> **To do**
Write out all of the entries below word for word.

(Entries taken from a collection)
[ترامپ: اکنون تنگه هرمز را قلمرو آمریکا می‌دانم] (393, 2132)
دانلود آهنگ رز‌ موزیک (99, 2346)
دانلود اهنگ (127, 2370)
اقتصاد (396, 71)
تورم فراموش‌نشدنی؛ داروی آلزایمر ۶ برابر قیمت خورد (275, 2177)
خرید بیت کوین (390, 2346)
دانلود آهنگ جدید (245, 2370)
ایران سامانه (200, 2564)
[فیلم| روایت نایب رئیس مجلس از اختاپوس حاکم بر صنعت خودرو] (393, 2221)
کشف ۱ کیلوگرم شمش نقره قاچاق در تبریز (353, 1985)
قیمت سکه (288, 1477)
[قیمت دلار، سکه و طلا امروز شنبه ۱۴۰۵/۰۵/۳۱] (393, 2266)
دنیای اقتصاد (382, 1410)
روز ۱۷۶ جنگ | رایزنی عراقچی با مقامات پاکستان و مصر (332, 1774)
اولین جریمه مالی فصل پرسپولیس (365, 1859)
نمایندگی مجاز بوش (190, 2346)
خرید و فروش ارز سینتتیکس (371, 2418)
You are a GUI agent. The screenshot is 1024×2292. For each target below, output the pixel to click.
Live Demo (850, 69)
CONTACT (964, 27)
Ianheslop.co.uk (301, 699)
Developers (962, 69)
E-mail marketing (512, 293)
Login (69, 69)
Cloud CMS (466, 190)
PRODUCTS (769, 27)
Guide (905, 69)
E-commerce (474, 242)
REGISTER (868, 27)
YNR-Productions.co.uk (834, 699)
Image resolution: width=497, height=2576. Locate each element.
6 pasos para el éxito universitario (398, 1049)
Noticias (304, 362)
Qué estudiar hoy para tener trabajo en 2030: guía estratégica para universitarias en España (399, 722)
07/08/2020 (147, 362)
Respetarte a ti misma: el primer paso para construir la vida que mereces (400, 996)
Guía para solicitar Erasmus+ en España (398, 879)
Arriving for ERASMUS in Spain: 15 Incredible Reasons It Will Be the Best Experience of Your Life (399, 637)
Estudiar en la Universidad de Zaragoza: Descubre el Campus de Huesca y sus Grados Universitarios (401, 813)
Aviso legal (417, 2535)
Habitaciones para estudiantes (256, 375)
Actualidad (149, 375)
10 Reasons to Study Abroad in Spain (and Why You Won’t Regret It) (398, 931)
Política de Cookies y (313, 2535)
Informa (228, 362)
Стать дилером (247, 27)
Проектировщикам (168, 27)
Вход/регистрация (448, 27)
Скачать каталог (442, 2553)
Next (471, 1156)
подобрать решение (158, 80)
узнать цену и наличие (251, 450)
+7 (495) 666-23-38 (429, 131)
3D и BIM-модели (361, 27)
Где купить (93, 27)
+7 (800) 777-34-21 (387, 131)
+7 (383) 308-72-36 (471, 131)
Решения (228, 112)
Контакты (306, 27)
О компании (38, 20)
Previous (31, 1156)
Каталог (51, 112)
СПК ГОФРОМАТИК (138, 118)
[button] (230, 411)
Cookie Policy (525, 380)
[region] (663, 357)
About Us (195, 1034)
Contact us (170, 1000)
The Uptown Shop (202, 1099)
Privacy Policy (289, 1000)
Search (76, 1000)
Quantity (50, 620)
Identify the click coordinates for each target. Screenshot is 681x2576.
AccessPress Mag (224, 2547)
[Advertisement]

> **Output for this exercise**
[ترامپ: اکنون تنگه هرمز را قلمرو آمریکا می‌دانم] (393, 2132)
دانلود آهنگ رز‌ موزیک (99, 2346)
دانلود اهنگ (127, 2370)
اقتصاد (396, 71)
تورم فراموش‌نشدنی؛ داروی آلزایمر ۶ برابر قیمت خورد (275, 2177)
خرید بیت کوین (390, 2346)
دانلود آهنگ جدید (245, 2370)
ایران سامانه (200, 2564)
[فیلم| روایت نایب رئیس مجلس از اختاپوس حاکم بر صنعت خودرو] (393, 2221)
کشف ۱ کیلوگرم شمش نقره قاچاق در تبریز (353, 1985)
قیمت سکه (288, 1477)
[قیمت دلار، سکه و طلا امروز شنبه ۱۴۰۵/۰۵/۳۱] (393, 2266)
دنیای اقتصاد (382, 1410)
روز ۱۷۶ جنگ | رایزنی عراقچی با مقامات پاکستان و مصر (332, 1774)
اولین جریمه مالی فصل پرسپولیس (365, 1859)
نمایندگی مجاز بوش (190, 2346)
خرید و فروش ارز سینتتیکس (371, 2418)
You are a GUI agent. The screenshot is 1024×2292. For each target below, output the pixel to click.
Live Demo (850, 69)
CONTACT (964, 27)
Ianheslop.co.uk (301, 699)
Developers (962, 69)
E-mail marketing (512, 293)
Login (69, 69)
Cloud CMS (466, 190)
PRODUCTS (769, 27)
Guide (905, 69)
E-commerce (474, 242)
REGISTER (868, 27)
YNR-Productions.co.uk (834, 699)
Image resolution: width=497, height=2576. Locate each element.
6 pasos para el éxito universitario (398, 1049)
Noticias (304, 362)
Qué estudiar hoy para tener trabajo en 2030: guía estratégica para universitarias en España (399, 722)
07/08/2020 (147, 362)
Respetarte a ti misma: el primer paso para construir la vida que mereces (400, 996)
Guía para solicitar Erasmus+ en España (398, 879)
Arriving for ERASMUS in Spain: 15 Incredible Reasons It Will Be the Best Experience of Your Life (399, 637)
Estudiar en la Universidad de Zaragoza: Descubre el Campus de Huesca y sus Grados Universitarios (401, 813)
Aviso legal (417, 2535)
Habitaciones para estudiantes (256, 375)
Actualidad (149, 375)
10 Reasons to Study Abroad in Spain (and Why You Won’t Regret It) (398, 931)
Política de Cookies y (313, 2535)
Informa (228, 362)
Стать дилером (247, 27)
Проектировщикам (168, 27)
Вход/регистрация (448, 27)
Скачать каталог (442, 2553)
Next (471, 1156)
подобрать решение (158, 80)
узнать цену и наличие (251, 450)
+7 (495) 666-23-38 (429, 131)
3D и BIM-модели (361, 27)
Где купить (93, 27)
+7 (800) 777-34-21 (387, 131)
+7 (383) 308-72-36 (471, 131)
Решения (228, 112)
Контакты (306, 27)
О компании (38, 20)
Previous (31, 1156)
Каталог (51, 112)
СПК ГОФРОМАТИК (138, 118)
[button] (230, 411)
Cookie Policy (525, 380)
[region] (663, 357)
About Us (195, 1034)
Contact us (170, 1000)
The Uptown Shop (202, 1099)
Privacy Policy (289, 1000)
Search (76, 1000)
Quantity (50, 620)
Identify the click coordinates for each target. Screenshot is 681x2576.
AccessPress Mag (224, 2547)
[Advertisement]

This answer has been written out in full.